Kubernetes - known as ‘K8s’ - makes many elements of container management much easier. It’s especially great for projects that need to scale suddenly or react to demand.
The structure of software running on Kubernetes can quickly grow, though, and given its command-line focus, observability and monitoring can be challenging.
On this glossary page, we explore:
- How Kubernetes observability and monitoring differ
- What you should monitor and why
- Some best practices for observing and monitoring Kubernetes
- Kubernetes observability and monitoring tools
- Octopus’s place in Kubernetes observability and monitoring
Understanding Kubernetes observability and monitoring
When understanding the status of Kubernetes clusters, you’ll sometimes see people use the terms ‘observability’ and ‘monitoring’ interchangeably. Though similar in some respects, they’re slightly different but linked concepts.
They also mean vastly different things depending on your field of work but, in modern software delivery, you can usually simplify the difference as:
- Observability is the exposing and understanding of information. It’s the ability to understand the state of your system at a single point in time. An engineer may use observability to check if a service responds quickly enough for users, or a project manager may use observability to plan future work or report progress up the corporate ladder.
- Monitoring means actively watching and using that observable information to benefit the software, teams, and organization. It means detailed analysis of software, infrastructure, and team performance; it means using data and alerts for proactive problem-solving and improvement and reacting to changes and problems.

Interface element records
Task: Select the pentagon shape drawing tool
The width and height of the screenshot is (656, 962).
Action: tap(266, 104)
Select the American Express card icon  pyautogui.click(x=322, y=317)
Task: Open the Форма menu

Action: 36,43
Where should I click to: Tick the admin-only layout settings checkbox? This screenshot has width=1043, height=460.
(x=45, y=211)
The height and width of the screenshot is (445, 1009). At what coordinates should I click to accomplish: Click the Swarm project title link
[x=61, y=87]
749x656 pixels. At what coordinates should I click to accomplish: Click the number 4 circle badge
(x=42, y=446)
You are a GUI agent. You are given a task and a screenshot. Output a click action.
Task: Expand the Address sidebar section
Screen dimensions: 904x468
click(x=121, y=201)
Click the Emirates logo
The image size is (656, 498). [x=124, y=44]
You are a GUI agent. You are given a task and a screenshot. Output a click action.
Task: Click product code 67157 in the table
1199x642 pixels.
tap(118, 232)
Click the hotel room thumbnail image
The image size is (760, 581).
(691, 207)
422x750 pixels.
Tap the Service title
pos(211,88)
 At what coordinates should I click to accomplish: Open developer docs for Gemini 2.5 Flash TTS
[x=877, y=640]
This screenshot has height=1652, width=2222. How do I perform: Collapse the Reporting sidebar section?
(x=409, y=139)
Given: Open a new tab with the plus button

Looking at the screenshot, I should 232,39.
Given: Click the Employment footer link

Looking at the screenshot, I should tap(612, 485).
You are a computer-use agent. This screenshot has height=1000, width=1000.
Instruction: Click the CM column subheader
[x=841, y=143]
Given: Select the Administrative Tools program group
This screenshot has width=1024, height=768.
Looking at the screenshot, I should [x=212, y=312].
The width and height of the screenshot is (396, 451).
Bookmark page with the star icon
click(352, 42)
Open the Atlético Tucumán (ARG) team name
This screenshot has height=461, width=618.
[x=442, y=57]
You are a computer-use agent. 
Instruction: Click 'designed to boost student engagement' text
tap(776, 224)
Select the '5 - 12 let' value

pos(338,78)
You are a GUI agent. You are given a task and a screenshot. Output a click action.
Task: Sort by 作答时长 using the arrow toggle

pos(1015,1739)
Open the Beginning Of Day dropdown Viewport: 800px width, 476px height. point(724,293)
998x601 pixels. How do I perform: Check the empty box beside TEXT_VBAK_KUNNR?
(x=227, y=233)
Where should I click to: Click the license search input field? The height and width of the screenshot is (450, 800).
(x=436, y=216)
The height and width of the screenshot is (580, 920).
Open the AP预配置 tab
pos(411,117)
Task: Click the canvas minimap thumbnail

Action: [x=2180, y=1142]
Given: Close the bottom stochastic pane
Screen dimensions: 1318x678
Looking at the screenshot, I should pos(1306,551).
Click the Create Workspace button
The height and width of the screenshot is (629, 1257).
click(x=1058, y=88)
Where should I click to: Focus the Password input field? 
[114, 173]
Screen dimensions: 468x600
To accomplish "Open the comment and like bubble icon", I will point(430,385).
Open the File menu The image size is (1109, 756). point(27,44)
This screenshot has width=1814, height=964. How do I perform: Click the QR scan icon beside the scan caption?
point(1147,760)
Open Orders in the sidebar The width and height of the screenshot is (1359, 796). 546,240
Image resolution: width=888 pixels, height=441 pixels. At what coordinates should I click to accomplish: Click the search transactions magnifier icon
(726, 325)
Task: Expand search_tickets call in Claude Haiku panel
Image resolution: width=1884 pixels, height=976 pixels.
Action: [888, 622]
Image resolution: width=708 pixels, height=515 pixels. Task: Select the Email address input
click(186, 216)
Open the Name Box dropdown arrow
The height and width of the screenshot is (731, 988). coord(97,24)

_Problems and tasks_
- 1) How does the Kubernetes observability passage define observability?
- 2) Pick up the Kubernetes observability passage after its final sentence and keep writing it.
The records stand apart from the Kubernetes observability passage and have no connection to it.

_Final answers_
- 1) Observability is the exposing and understanding of information, the ability to understand the state of your system at a single point in time.

- 2)
Both things help with Kubernetes. To help monitor Kubernetes clusters, you could use alerts to know when infrastructure is at its limits so you can act when needed. Even though Kubernetes can automatically tear down and replace broken containers, observability and monitoring can help you understand why they broke so you can try to prevent it.
Observing and monitoring Kubernetes can also help you understand and improve software delivery performance to help with DevOps and Continuous Delivery adoption.
Of course, you can’t understand everything based on raw data alone. Even if you can, it’s not suitable for everyone involved in modern software delivery. Luckily, lots of monitoring tools format the data in easy-to-understand visualizations so key information is more obvious and palatable.
What you should monitor and why
Monitoring Kubernetes clusters can benefits software teams in lots of different ways, big and small. Naturally, that means you’ll want to track many things to maximize those benefits.
Infrastructure
Tracking the performance and behavior of infrastructure is vital to understanding how resilient your software is and what you must improve.
Monitoring infrastructure can help you both proactively and reactively. You’ll be able to tell when a cluster might be about to fall over and prevent it, which is a great help if your software promises high availability.
You’ll also be able to discover a root cause far faster if the worst does happen, and have vital information ready to help with disaster recovery.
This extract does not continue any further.